Version française > La recherche > Thème de recherche n° 3: Métabolisme énergétique et cancer

Métabolisme énergétique et cancer

 

La dénutrition est si communément associée aux cancers qu’elle est considérée comme partie intégrante de leurs évolutions chez les patients. Sa prévalence varie de 10 à 50 % selon la localisation tumorale. Elle résulte d’un déséquilibre entre des apports alimentaires souvent réduits et des dépenses énergétiques augmentées. Ceci provoque une fonte du muscle squelettique, une moindre tolérance aux traitements anticancéreux et donc une diminution de la qualité de vie et de la survie du patient.

La compréhension des mécanismes moléculaires de la dépense énergétique aux niveaux des muscles squelettiques et du foie, mais également de la tumeur, des patients est donc nécessaire pour améliorer la prise en charge de la dénutrition cancéreuse. Nous avons examiné dans un modèle préclinique de dénutrition induite par le cancer l’implication d’altérations de la bioénergétique mitochondriale hépatique et musculaire dans l’augmentation des dépenses énergétiques. Nous avons ainsi montré une augmentation du gaspillage énergétique dans les mitochondries hépatiques en lien avec une modification des cardiolipines, phospholipides spécifiques des membranes mitochondriales. Les mécanismes reliant les altérations mitochondriales au métabolisme des cardiolipines, ou à l’accumulation d’intermédiaires du métabolisme des acides gras à chaîne longue (acylCoAs et acylcarnitines), sont étudiés avec des enjeux de recherche fondamentale et d’applications thérapeutiques.
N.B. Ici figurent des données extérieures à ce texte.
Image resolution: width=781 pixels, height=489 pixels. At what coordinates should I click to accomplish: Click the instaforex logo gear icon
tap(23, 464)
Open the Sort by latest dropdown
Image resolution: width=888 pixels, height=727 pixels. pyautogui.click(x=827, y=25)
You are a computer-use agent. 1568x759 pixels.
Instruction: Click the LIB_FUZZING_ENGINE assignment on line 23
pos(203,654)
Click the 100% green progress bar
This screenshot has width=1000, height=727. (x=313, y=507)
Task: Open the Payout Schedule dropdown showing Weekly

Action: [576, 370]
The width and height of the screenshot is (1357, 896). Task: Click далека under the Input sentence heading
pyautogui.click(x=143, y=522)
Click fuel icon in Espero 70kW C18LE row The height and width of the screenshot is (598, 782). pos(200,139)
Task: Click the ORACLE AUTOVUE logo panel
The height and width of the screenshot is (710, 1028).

        Deux études cliniques pilotes vont évaluer la pertinence de ces études mécanistiques chez les patients cancéreux. La première consiste à évaluer les altérations du métabolisme énergétique musculaire squelettique chez les patients dénutris atteints d’un cancer digestif (pancréas ou colon). La seconde étude examinera les altérations métaboliques énergétiques musculaires liées à l’état nutritionnel (indice de masse corporelle) de patientes atteintes d’un cancer gynécologique (ovaire ou endomètre).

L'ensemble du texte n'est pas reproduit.